CHINA will simplify currency rules and step up credit support for firms investing overseas, the State Council said yesterday.

It was the government’s latest move to tackle excess factory capacity at home and help local firms grow globally.

The government will cut red tape for firms investing abroad, allowing them to exchange money directly at banks, no longer needing to register with the authorities prior to such deals.

It will also widen the financing channel to help major equipment makers “go out” with more bank support, the government said, calling for “diversified use of foreign exchange reserves” in the process.

Increased outbound investment helps China export its surplus capacity and makes Chinese products more competitive internationally.

The government has been encouraging outbound direct investment by domestic firms to help slow down the rapid build-up of foreign exchange reserves and help improve their global competitiveness.

The State Council said also it will simplify the approval process for banks to set up foreign branches, and for companies to list their shares abroad, and pursue mergers and acquisitions.
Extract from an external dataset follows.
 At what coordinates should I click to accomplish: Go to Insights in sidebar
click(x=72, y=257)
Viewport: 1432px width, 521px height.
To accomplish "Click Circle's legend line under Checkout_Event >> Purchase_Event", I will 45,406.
The geographical limit on issuing yuan-denominated bonds by domestic firms and banks in overseas markets will also be abolished, it said.

It also said it will “revitalize” fiscal funds to bolster the slowing economy, and will channel money into public facilities and infrastructure projects.

Meanwhile, it pledged to crack down on “special fiscal accounts” that local governments have used to contain off-budget funds that are out of the central government’s reach.